Min Hazel mempercepat langkah kakinya bersama dengan suara ketukan antara sepatunya dengan lantai yang menciptakan suara merdu dan indah. Namun ini bukan saatnya untuk membahas tentang suara ketukan sepatu. Situasinya lebih genting daripada ketika kau tengah dikejar oleh anjing gila di jalanan.
Derit pintu terdengar terbuka dan menampilkan sosok Hazel dengan penampilan semrawut dan keringat yang meluncur dimana-mana. Bau obat-obatan yang memuakkan kian tercium hingga memenuhi rongga hidung Hazel yang kini mulai melangkah masuk ke dalam salah satu ruangan dimana seseorang tampak tengah berbaring lemah di atas ranjang rumah sakit dengan infus yang menancap ditangannya.

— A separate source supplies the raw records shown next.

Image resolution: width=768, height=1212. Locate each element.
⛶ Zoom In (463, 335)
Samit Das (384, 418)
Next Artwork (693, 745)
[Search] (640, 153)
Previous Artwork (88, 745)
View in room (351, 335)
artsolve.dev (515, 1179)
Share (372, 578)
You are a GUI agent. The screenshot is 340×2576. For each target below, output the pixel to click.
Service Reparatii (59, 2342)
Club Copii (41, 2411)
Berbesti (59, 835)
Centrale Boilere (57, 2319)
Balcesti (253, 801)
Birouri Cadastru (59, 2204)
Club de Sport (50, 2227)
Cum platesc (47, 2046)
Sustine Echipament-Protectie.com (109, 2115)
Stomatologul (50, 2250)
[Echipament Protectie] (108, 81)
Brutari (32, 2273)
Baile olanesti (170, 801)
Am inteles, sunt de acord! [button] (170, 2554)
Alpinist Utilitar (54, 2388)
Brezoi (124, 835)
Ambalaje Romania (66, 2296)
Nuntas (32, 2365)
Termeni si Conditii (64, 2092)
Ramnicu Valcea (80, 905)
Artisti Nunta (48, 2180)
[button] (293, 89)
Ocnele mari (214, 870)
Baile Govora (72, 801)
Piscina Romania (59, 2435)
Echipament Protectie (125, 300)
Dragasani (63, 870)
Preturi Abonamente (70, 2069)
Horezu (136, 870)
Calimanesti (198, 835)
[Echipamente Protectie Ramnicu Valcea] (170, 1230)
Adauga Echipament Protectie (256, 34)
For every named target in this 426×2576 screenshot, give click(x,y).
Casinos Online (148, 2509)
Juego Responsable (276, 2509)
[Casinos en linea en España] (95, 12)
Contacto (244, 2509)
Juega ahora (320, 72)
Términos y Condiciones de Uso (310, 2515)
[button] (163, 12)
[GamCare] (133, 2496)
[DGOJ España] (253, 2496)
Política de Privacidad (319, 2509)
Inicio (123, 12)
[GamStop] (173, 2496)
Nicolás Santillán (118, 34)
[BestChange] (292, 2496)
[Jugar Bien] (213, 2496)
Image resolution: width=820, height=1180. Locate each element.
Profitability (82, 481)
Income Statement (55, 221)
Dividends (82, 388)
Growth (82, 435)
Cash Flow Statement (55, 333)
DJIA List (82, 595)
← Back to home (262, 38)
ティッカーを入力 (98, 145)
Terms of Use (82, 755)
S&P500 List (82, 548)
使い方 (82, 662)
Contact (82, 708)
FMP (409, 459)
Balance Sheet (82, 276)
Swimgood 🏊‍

Gadis itu mendekat lalu menahan napas sejenak. Kekhawatirannya meluap sejak gadis itu diberi kabar kalau si bodoh Park Jimin itu melakukan percobaan bunuh diri dengan mencoba memotong pergelangan tangannya sendiri.
"Jimin... Apa kau gila? Kenapa kau nekat sekali, sih? Aku mengkhawatirkan dirimu, bodoh." Hazel berbicara pada Jimin yang tampak berbaring dengan mata terpejam. Hazel meloloskan air matanya lalu mengusapnya perlahan, "Untung saja tidak terpotong sepenuhnya. Kau harus cepat sembuh, Jim. Kalau kau sembuh," Hazel menjeda kalimatnya lalu menghirup kembali ingusnya yang nyaris keluar lalu gadis itu melanjutkan—masih dengan isak tangisnya yang terdengar memenuhi ruangan bercat serba putih itu. "...Kalau kau sembuh, aku akan langsung mencekikmu karena kau nyaris melenyapkan dirimu sendiri."
"Tenanglah, Hazel. Aku yakin Jimin pasti bisa sembuh."
"Iya. Semoga saja si bodoh ini cepat sembuh."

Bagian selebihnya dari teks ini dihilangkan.